**Aim**
Copy everything from the line containing "The image size" down to the line containing "[1077, 600]", including both of those lines, and leave the pictures out.
---------- Records to process ----------
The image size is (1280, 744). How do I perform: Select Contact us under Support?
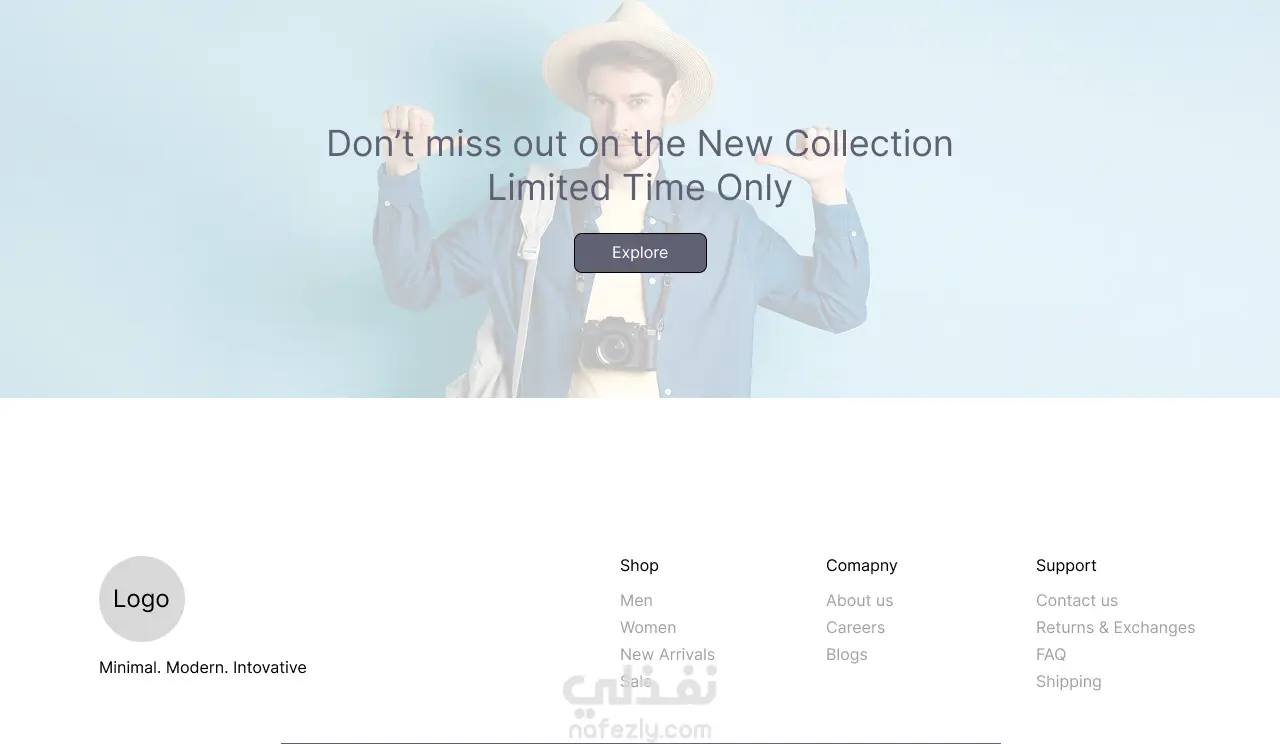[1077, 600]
----------
---------- Records to process ----------
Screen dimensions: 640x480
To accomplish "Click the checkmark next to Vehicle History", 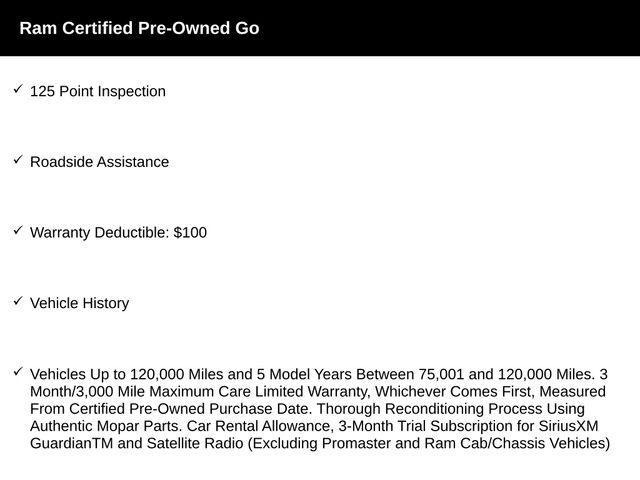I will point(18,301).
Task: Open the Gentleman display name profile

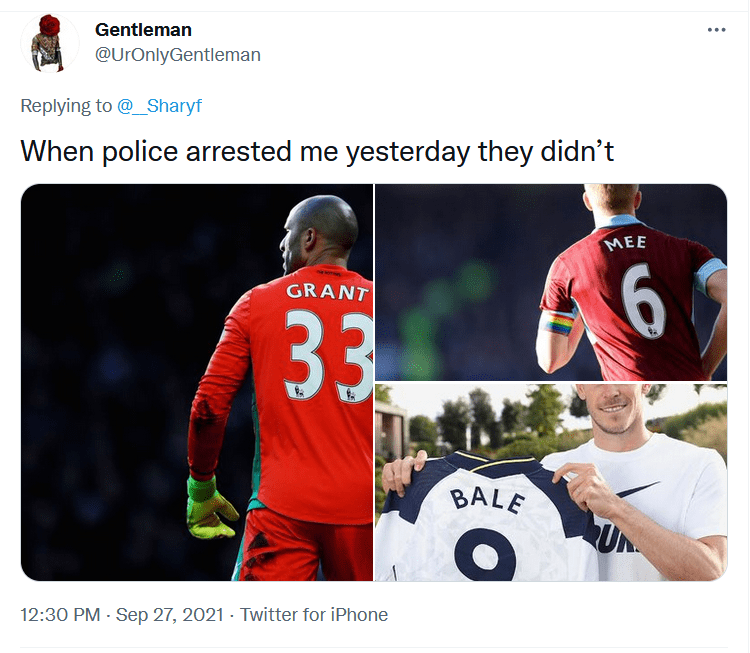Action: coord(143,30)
----------
**Finished task**
The image size is (1280, 744). How do I perform: Select Contact us under Support?
[1077, 600]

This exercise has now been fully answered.